Euro zone leaders to hold crisis talks on Cyprus
Finance ministers of 17 countries to meet on Sunday as Cypriot MPs close in on deal
Finance ministers of the 17-nation euro zone will hold talks on Sunday on the bailout crisis in Cyprus.
The meeting has been scheduled as Cypriot leaders said they were closing in on a deal to raise billions of euros demanded by the Eu ropean Union in return for a bailout to avert a financial meltdown.
MPs are due to vote this evening on a raft of new measures they hope will qualify the country for a bailout package and avoid financial ruin next week.
Cyprus needs to find a way to raise the €5.8 billion to qualify for €10 billion in rescue loans from other euro zone countries and the International Monetary Fund.
The plan needs approval from euro zone and IMF and that remained elusive. Euro zone officials said they had not seen all the details and would have to discuss whatever final plan Cyprus presents.
“The next few hours will determine the future of this country,” said government spokesman Christos Stylianides.
Cyprus has had to come up with the new plan after lawmakers rejected a scheme that would have seized up to 10 per cent of people’s bank deposits.
The country needs to have the plan in place by Monday, when the Europe an Central Bank has said it will cut off emergency support to the banks. That could trigger their collapse and devastate the economy, potentially pushing the country to leave the 17-country euro currency union.
“We are trying very hard,” Averof Neophytou, deputy leader of the ruling Democratic Rally party, told reporters on the progress of talks. “We may have a result this day.”
Speaking at a meeting of the EU’s 27 foreign ministers in Dublin today, Tánaiste Eamon Gilmore called on Europe to show solidarity to Cyprus.
“Irish people have sympathy for the situation in Cyprus and certainly we identify,” he said.
Greece's Piraeus Bank was chosen earlier today to take over the Greek branches of Cypriot lenders, in a deal that helps shield Greek banks from the island's crisis and allows Cyprus to shrink its bloated banking sector.
The deal, announced by Greece's bank bailout fund, is subject to approval by European competition authorities.
The fund did not provide further details but officials said Piraeus, Greece's No.3 bank, beat out Alpha Bank in the race for the Greek units of the two biggest Cypriot lenders - Bank of Cyprus and Cyprus Popular Bank.
The two countries earlier announced the units would be sold to a Greek lender as cash-strapped Cyprus scrambles to strike a bailout deal to avert a collapse of its financial system.
Worried the crisis could trigger panic among Greek savers, Greek officials had been trying to agree a deal since early this week but were forced to put the plans on hold after Cyprus voted down an unpopular bank levy included in its bailout agreement.
"It'll be good because it will ring fence the Greek banking system," a senior Greek official said on the Greek-Cypriot deal, which fulfills one of the terms of a euro zone bailout deal voted down by the Cypriot parliament earlier this week because of an unpopular levy on banking deposits.
Cyprus said the deal included the "most favourable terms under the present circumstances" for the island nation.
Russia rebuffed Cypriot entreaties for aid today, leaving the island's increasingly isolated leaders scrambling to strike a bailout deal with the Eu ropean Union by next week or face the collapse of its financial system.
Russia’s prime minister Dmitry Medvedev said Moscow will help Cyprus out financially only if its new money-raising measures get the backing of the EU.
Wealthy Russians have billions of euros at stake in Cyprus's outsized and now crippled banking sector.
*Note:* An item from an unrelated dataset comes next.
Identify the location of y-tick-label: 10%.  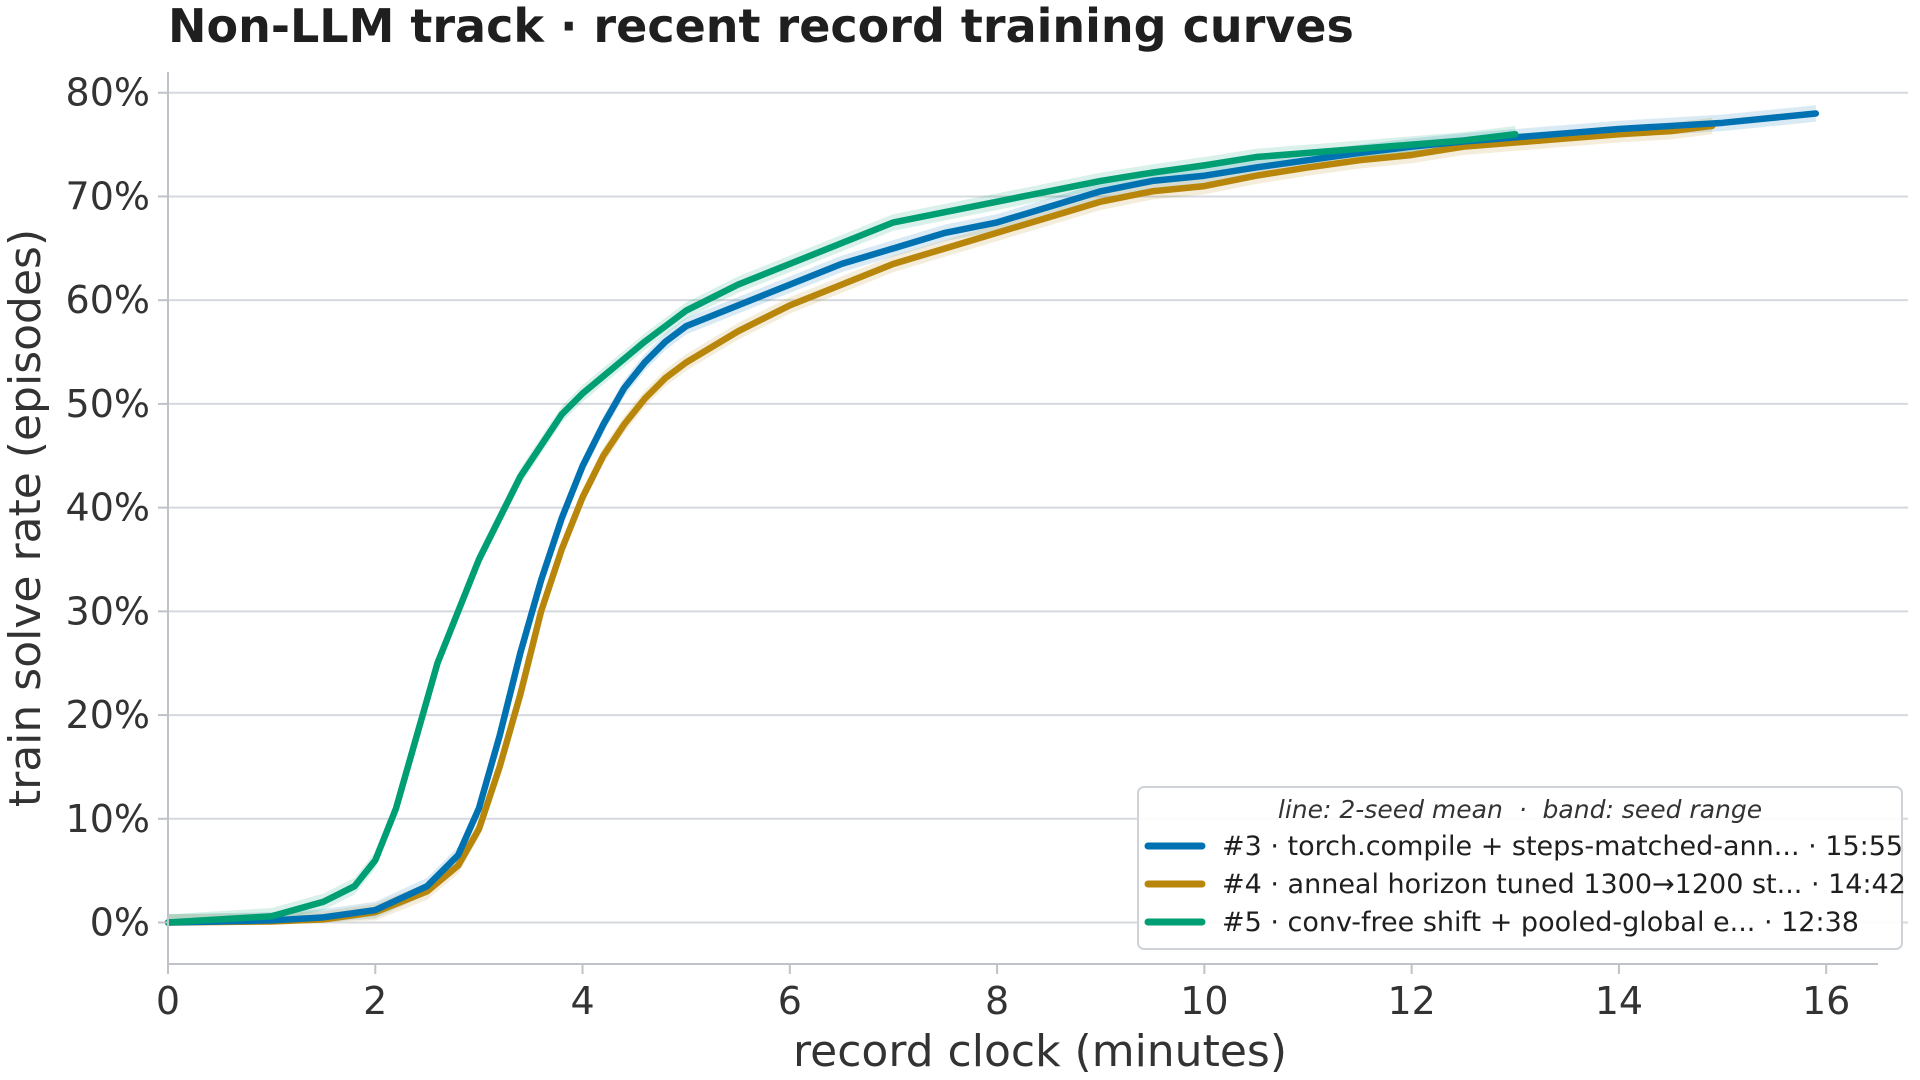
(108, 819).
But Mr Siluanov said Russian investors were not interested in Cypriot gas and that the talks had ended without result.
MPs will vote this evening on measures proposed by the government including a "solidarity fund" bundling state assets, including future gas revenues and nationalised pension funds, as the basis for an emergency bond issue and likened by JP Morgan to "a national fire sale".
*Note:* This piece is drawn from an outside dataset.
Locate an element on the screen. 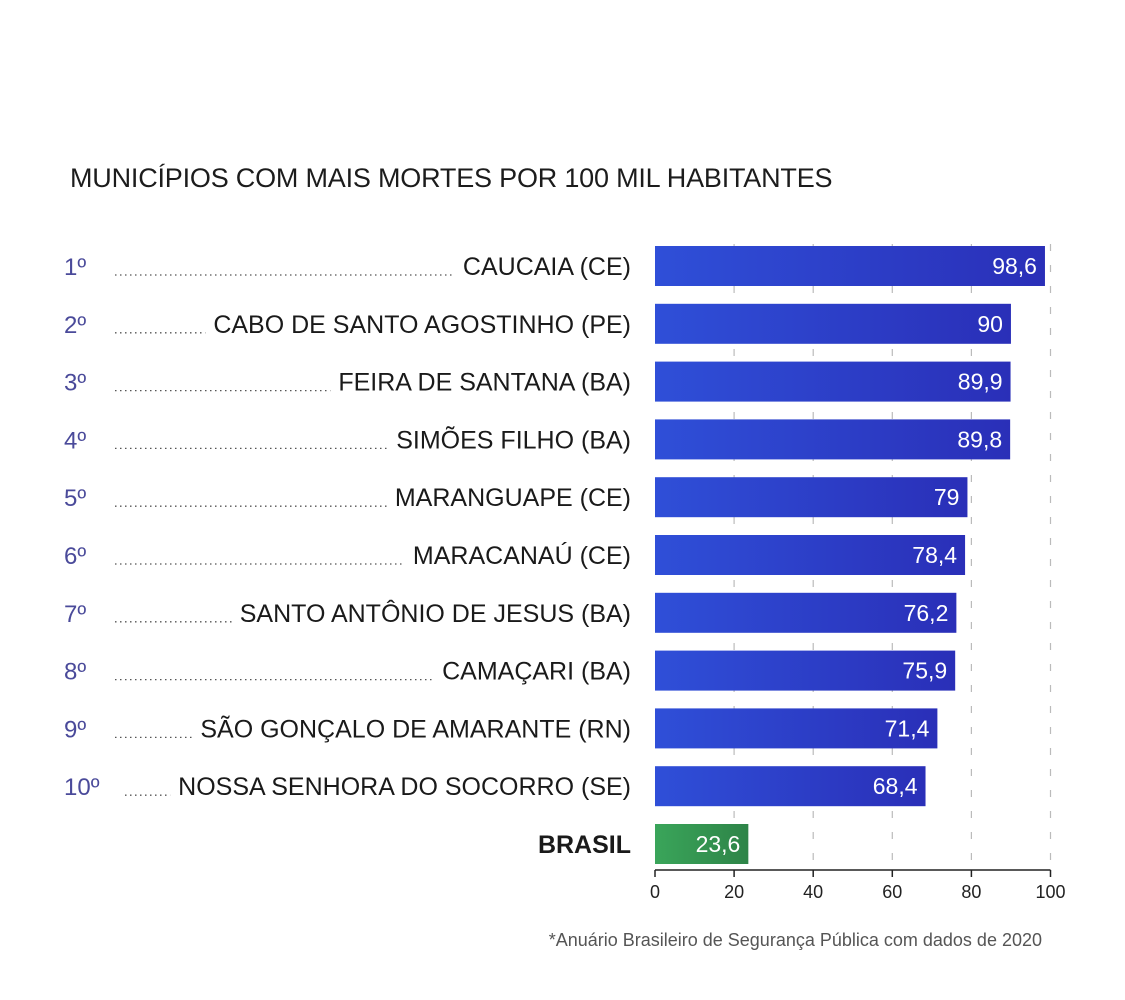  category-label: SANTO ANTÔNIO DE JESUS (BA) is located at coordinates (436, 614).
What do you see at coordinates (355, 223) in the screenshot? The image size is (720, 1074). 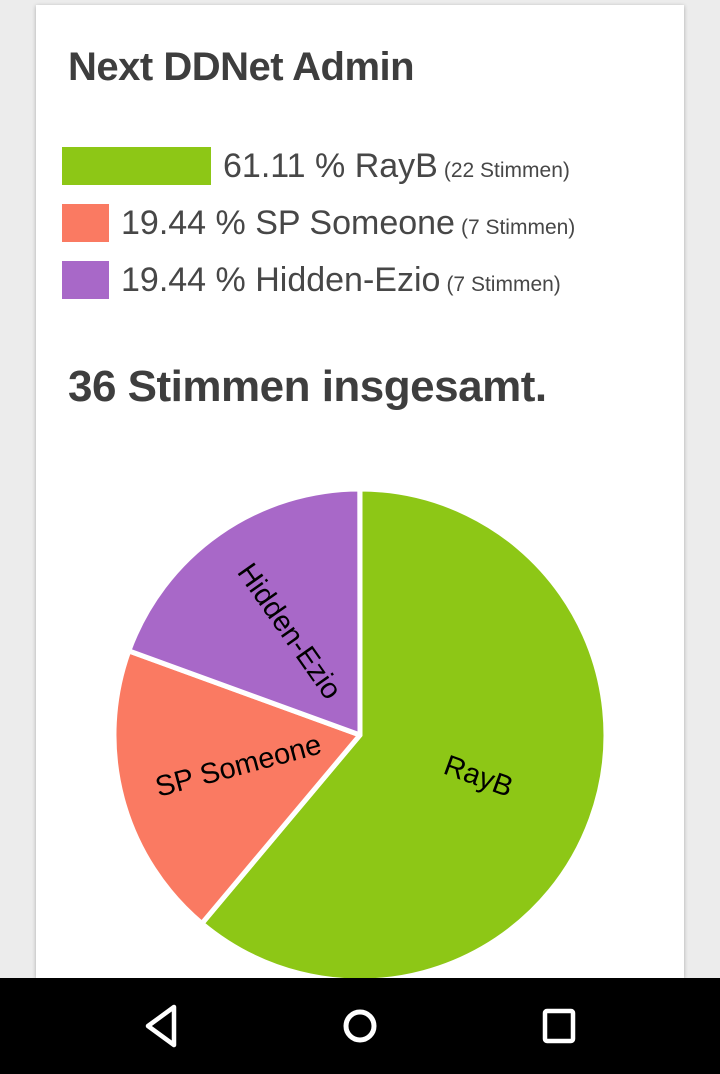 I see `legend-name: SP Someone` at bounding box center [355, 223].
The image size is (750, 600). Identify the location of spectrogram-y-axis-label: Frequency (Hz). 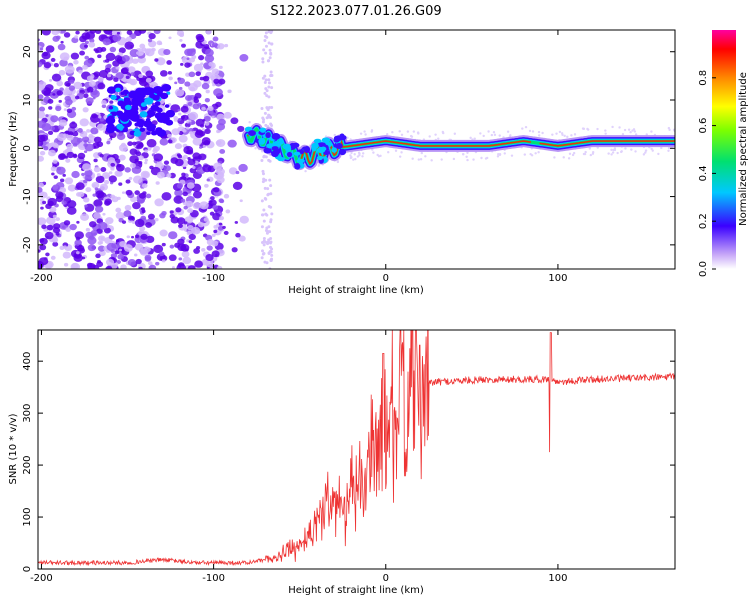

They are also considering a bank restructuring bill that officials said would see the country's second largest lender, Cyprus Popular Bank, split into good and bad assets, and a government call for the power to impose capital controls to stem a flood of funds leaving the island when banks reopen on Tuesday after a week-long shutdown. There was no silver bullet, however, and Cyprus's partners in the 17-nation currency bloc were growing increasingly unimpressed.
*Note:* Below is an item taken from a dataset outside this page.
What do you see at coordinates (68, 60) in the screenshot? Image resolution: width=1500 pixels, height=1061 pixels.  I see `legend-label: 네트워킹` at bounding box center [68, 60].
"I still believe we will get a settlement, but Cyprus is playing with fire," Volker Kauder, a leading conservative ally of German chancellor Angela Merkel, told public television ARD.
Dr Merkel told German politicians that nationalisation of pension funds was unacceptable as a way to plug a hole in finances and clinch the bailout, parliamentary sources said. They quoted the chancellor as saying debt sustainability and bank restructuring would have to be the core of any deal, which she called a matter of "credibility".